◆ Aufgabenstellung ◆
Stellen Sie die gesamte folgende Auflistung als JSON-Liste von Zeichenketten dar, mit einer Zeichenkette pro Zeile und ohne Leerzeilen.

____ Auflistung zur Übung

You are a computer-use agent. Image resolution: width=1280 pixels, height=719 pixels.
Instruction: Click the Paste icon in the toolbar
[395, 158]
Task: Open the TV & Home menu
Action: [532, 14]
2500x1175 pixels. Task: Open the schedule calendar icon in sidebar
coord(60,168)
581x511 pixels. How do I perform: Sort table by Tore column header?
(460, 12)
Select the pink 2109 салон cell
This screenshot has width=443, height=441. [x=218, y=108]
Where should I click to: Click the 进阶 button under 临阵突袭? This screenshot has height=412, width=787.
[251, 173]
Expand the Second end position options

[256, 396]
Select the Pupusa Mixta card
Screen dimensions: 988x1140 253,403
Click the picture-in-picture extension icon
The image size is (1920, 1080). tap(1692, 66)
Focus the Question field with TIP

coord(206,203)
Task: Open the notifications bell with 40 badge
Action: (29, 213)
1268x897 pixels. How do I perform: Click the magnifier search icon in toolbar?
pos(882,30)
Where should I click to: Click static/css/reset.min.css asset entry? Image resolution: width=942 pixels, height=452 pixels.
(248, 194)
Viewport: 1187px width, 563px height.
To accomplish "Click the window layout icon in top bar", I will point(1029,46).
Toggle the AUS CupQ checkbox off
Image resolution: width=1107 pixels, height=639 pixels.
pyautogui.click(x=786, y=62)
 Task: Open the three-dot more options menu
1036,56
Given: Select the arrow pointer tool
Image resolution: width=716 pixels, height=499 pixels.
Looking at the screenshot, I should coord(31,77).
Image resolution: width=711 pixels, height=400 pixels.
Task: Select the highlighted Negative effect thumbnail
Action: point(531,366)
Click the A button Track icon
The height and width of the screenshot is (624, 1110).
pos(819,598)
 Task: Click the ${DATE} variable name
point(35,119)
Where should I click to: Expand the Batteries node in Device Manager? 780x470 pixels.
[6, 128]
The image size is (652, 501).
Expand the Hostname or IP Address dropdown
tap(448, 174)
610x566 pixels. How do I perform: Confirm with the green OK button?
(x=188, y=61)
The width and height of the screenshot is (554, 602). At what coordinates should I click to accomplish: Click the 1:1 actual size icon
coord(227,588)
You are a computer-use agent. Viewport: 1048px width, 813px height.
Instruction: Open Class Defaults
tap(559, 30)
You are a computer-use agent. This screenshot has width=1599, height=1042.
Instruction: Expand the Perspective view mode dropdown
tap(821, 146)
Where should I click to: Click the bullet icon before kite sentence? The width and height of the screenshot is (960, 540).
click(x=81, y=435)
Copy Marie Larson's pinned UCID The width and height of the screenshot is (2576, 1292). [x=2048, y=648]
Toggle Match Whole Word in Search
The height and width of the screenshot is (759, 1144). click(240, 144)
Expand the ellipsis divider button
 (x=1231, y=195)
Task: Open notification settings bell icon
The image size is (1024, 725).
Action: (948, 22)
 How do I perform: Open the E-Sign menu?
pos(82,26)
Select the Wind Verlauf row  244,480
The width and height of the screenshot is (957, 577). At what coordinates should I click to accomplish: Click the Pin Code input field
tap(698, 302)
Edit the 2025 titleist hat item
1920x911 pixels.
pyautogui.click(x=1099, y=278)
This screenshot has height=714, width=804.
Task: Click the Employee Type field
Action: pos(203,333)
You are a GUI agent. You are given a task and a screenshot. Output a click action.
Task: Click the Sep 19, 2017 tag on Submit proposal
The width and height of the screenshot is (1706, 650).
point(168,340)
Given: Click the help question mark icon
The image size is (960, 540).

________

◆ Die Lösung ◆
[
  "You are a computer-use agent. Image resolution: width=1280 pixels, height=719 pixels.",
  "Instruction: Click the Paste icon in the toolbar",
  "[395, 158]",
  "Task: Open the TV & Home menu",
  "Action: [532, 14]",
  "2500x1175 pixels. Task: Open the schedule calendar icon in sidebar",
  "coord(60,168)",
  "581x511 pixels. How do I perform: Sort table by Tore column header?",
  "(460, 12)",
  "Select the pink 2109 салон cell",
  "This screenshot has width=443, height=441. [x=218, y=108]",
  "Where should I click to: Click the 进阶 button under 临阵突袭? This screenshot has height=412, width=787.",
  "[251, 173]",
  "Expand the Second end position options",
  "[256, 396]",
  "Select the Pupusa Mixta card",
  "Screen dimensions: 988x1140 253,403",
  "Click the picture-in-picture extension icon",
  "The image size is (1920, 1080). tap(1692, 66)",
  "Focus the Question field with TIP",
  "coord(206,203)",
  "Task: Open the notifications bell with 40 badge",
  "Action: (29, 213)",
  "1268x897 pixels. How do I perform: Click the magnifier search icon in toolbar?",
  "pos(882,30)",
  "Where should I click to: Click static/css/reset.min.css asset entry? Image resolution: width=942 pixels, height=452 pixels.",
  "(248, 194)",
  "Viewport: 1187px width, 563px height.",
  "To accomplish \"Click the window layout icon in top bar\", I will point(1029,46).",
  "Toggle the AUS CupQ checkbox off",
  "Image resolution: width=1107 pixels, height=639 pixels.",
  "pyautogui.click(x=786, y=62)",
  " Task: Open the three-dot more options menu",
  "1036,56",
  "Given: Select the arrow pointer tool",
  "Image resolution: width=716 pixels, height=499 pixels.",
  "Looking at the screenshot, I should coord(31,77).",
  "Image resolution: width=711 pixels, height=400 pixels.",
  "Task: Select the highlighted Negative effect thumbnail",
  "Action: point(531,366)",
  "Click the A button Track icon",
  "The height and width of the screenshot is (624, 1110).",
  "pos(819,598)",
  " Task: Click the ${DATE} variable name",
  "point(35,119)",
  "Where should I click to: Expand the Batteries node in Device Manager? 780x470 pixels.",
  "[6, 128]",
  "The image size is (652, 501).",
  "Expand the Hostname or IP Address dropdown",
  "tap(448, 174)",
  "610x566 pixels. How do I perform: Confirm with the green OK button?",
  "(x=188, y=61)",
  "The width and height of the screenshot is (554, 602). At what coordinates should I click to accomplish: Click the 1:1 actual size icon",
  "coord(227,588)",
  "You are a computer-use agent. Viewport: 1048px width, 813px height.",
  "Instruction: Open Class Defaults",
  "tap(559, 30)",
  "You are a computer-use agent. This screenshot has width=1599, height=1042.",
  "Instruction: Expand the Perspective view mode dropdown",
  "tap(821, 146)",
  "Where should I click to: Click the bullet icon before kite sentence? The width and height of the screenshot is (960, 540).",
  "click(x=81, y=435)",
  "Copy Marie Larson's pinned UCID The width and height of the screenshot is (2576, 1292). [x=2048, y=648]",
  "Toggle Match Whole Word in Search",
  "The height and width of the screenshot is (759, 1144). click(240, 144)",
  "Expand the ellipsis divider button",
  " (x=1231, y=195)",
  "Task: Open notification settings bell icon",
  "The image size is (1024, 725).",
  "Action: (948, 22)",
  " How do I perform: Open the E-Sign menu?",
  "pos(82,26)",
  "Select the Wind Verlauf row  244,480",
  "The width and height of the screenshot is (957, 577). At what coordinates should I click to accomplish: Click the Pin Code input field",
  "tap(698, 302)",
  "Edit the 2025 titleist hat item",
  "1920x911 pixels.",
  "pyautogui.click(x=1099, y=278)",
  "This screenshot has height=714, width=804.",
  "Task: Click the Employee Type field",
  "Action: pos(203,333)",
  "You are a GUI agent. You are given a task and a screenshot. Output a click action.",
  "Task: Click the Sep 19, 2017 tag on Submit proposal",
  "The width and height of the screenshot is (1706, 650).",
  "point(168,340)",
  "Given: Click the help question mark icon",
  "The image size is (960, 540)."
]